Given request 1: Output the records as a JSON list of strings, one string per line, with blank lines omitted and the pictures left out. Begin at the line that has "You are a GUI" and stop after the last line of the records.

Document extract:
**********
I am trying to scrape tweets under a hashtag using Python selinum and I use the following code to scroll down
driver.execute_script('window.scrollTo(0,document.body.scrollHeight);')
The problem is that selinum only scrapes shown tweets (only 3 tweets) and then scroll down to the end of the page and load more tweets and scrape 3 new tweets missing a lot of tweets in between.
Is there a way to show all tweets and then scroll down and show all new tweets or at least some new tweets (I've a mechasm to filter already scraped rweets) ?
Note I'm running my script on GCP VM so I can't rotate the screen.
I think that I can make the script keeps pressing the down arrow by that I can display tweets one by one and scrape them and also keep loading more tweets, but I think that this will slow down the scraper so much.
CodePudding user response:
Scroll down the page by pixels, so the page will get the time to load the data, try the below code:
while True:
driver.execute_script("window.scrollBy(0, 800);") # you can increase or decrease the scrolling height, i.e - '800'
sleep(1)
new_height = driver.execute_script("return document.body.scrollHeight")
if new_height == last_height:
break
last_height = new_height
CodePudding user response:
To scroll down page in selenium we need to write
driver.execute_script(
"window.scrollTo(" str(data.location["x"]) ", " str(data.location["y"]) ")")
Here data is the tweets that we get
**********
Raw records:

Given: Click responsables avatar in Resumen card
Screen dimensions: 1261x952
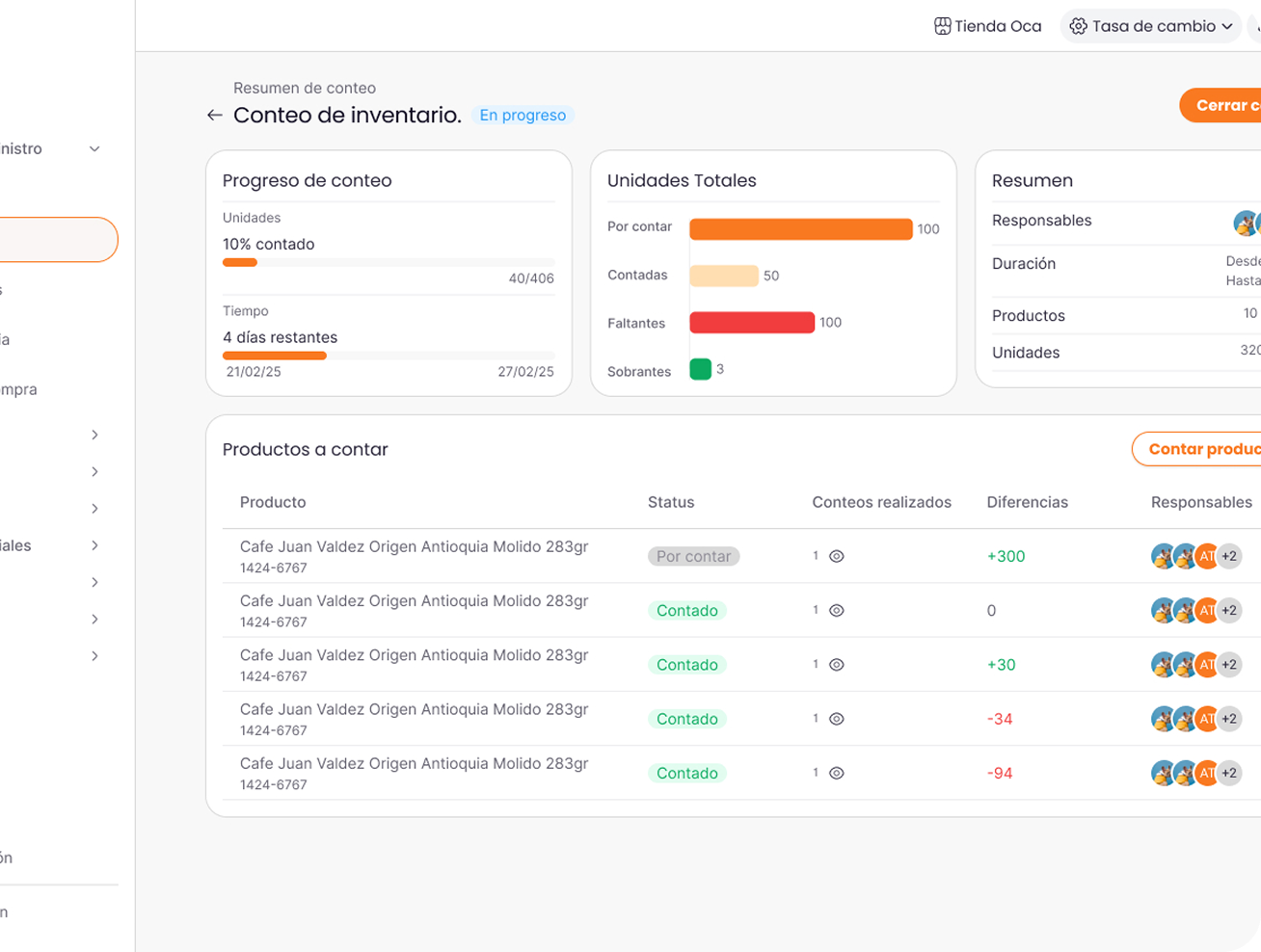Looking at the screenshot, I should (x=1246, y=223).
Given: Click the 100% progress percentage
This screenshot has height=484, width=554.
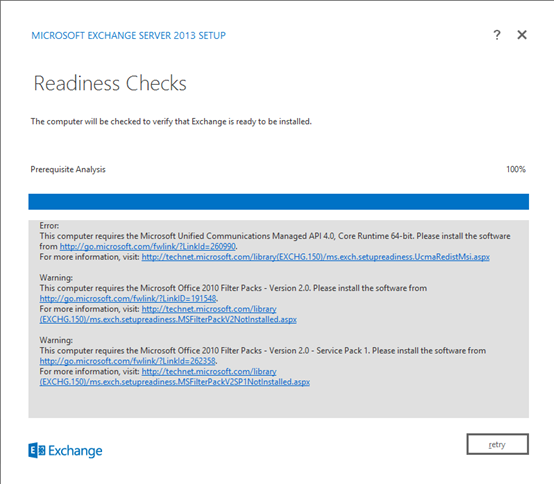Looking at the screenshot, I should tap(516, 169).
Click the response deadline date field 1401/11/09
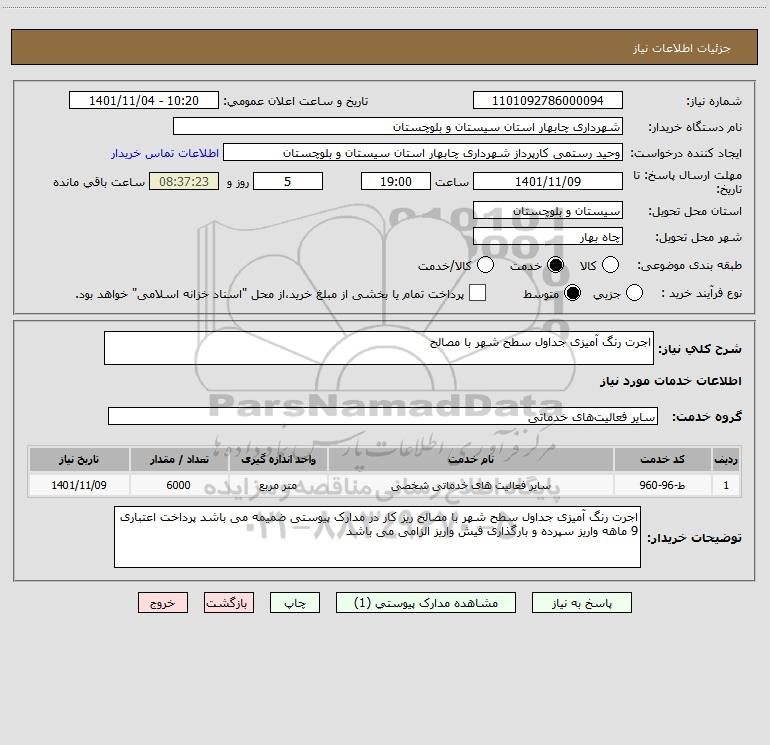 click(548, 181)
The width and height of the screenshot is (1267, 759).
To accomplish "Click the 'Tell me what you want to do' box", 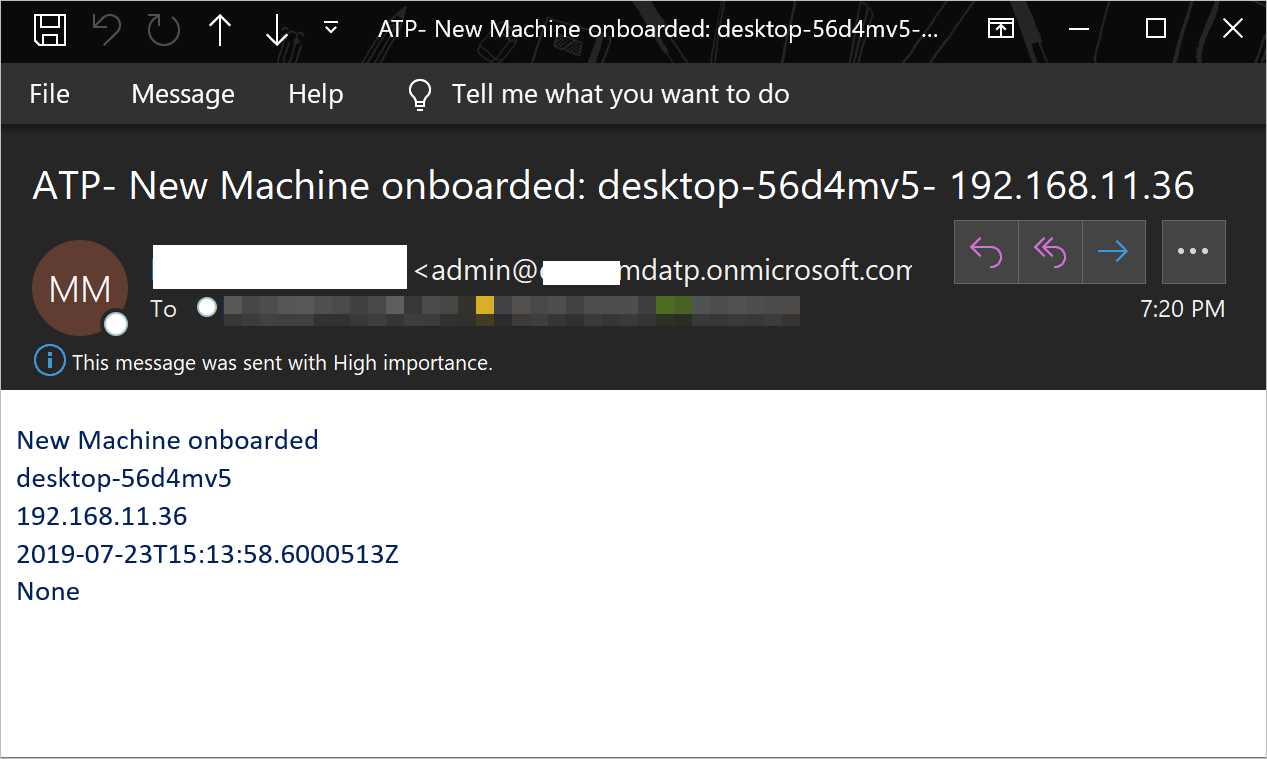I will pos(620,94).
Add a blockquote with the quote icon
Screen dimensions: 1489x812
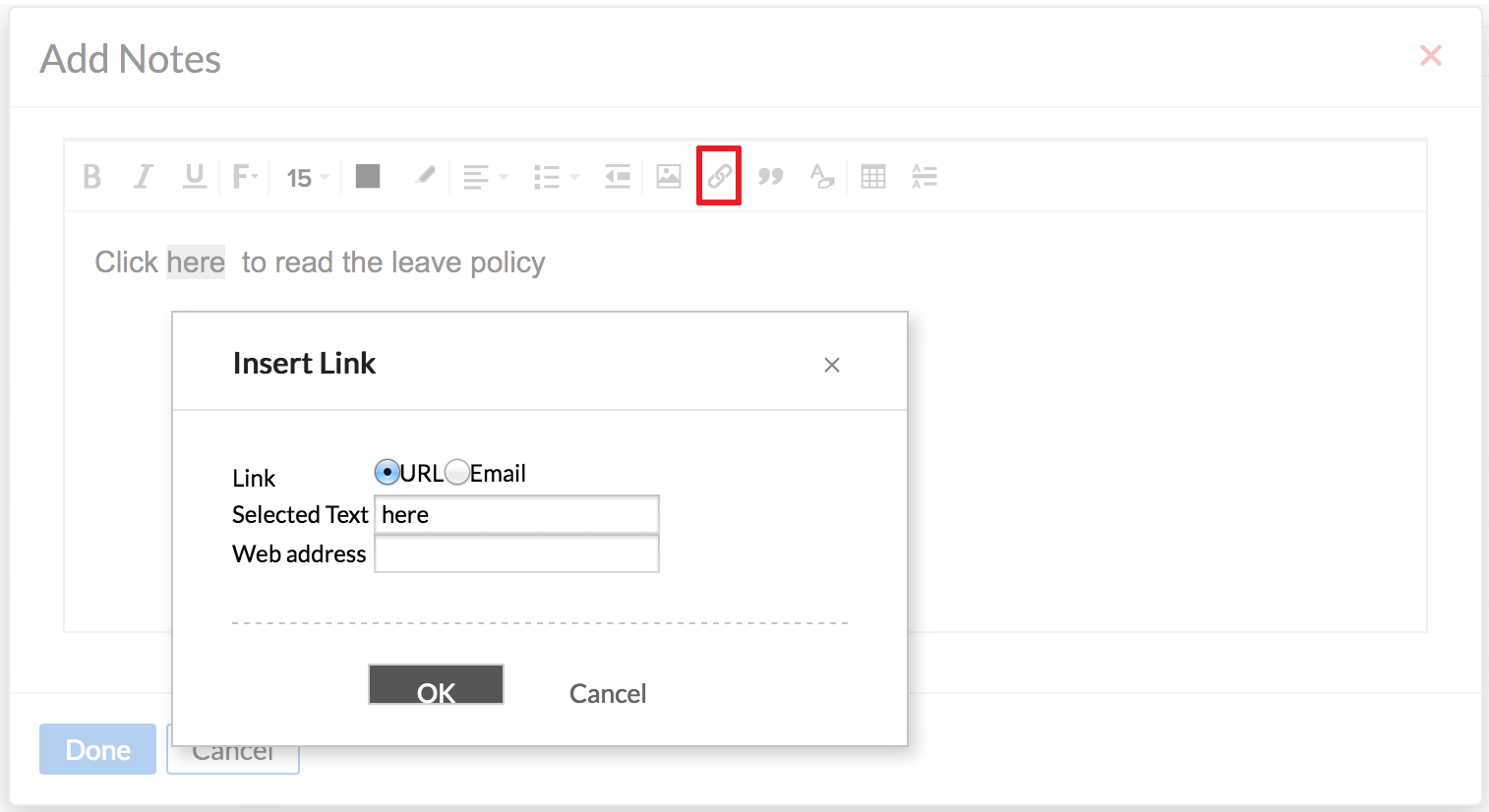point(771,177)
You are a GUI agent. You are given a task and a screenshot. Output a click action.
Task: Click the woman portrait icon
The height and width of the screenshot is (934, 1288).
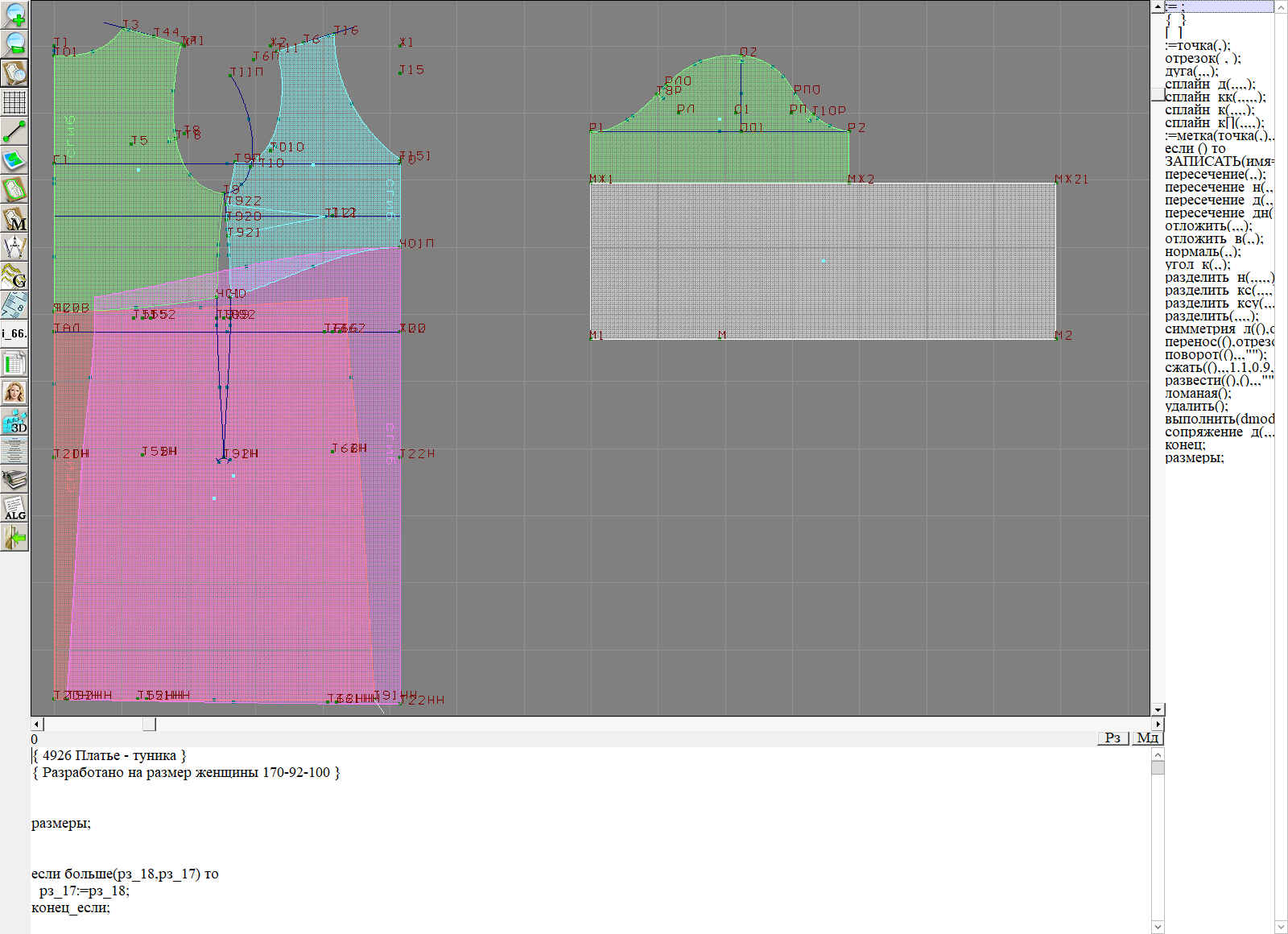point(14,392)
**********
Given request 2: Repeat word for word the part of the Selenium scrolling thread that begins at the words "I am trying" and stops after "rotate the screen.".

Exercise result 1:
[
  "You are a GUI agent. You are given a task and a screenshot. Output a click action.",
  "Task: Click the woman portrait icon",
  "The height and width of the screenshot is (934, 1288).",
  "point(14,392)"
]

Exercise result 2:
I am trying to scrape tweets under a hashtag using Python selinum and I use the following code to scroll down
driver.execute_script('window.scrollTo(0,document.body.scrollHeight);')
The problem is that selinum only scrapes shown tweets (only 3 tweets) and then scroll down to the end of the page and load more tweets and scrape 3 new tweets missing a lot of tweets in between.
Is there a way to show all tweets and then scroll down and show all new tweets or at least some new tweets (I've a mechasm to filter already scraped rweets) ?
Note I'm running my script on GCP VM so I can't rotate the screen.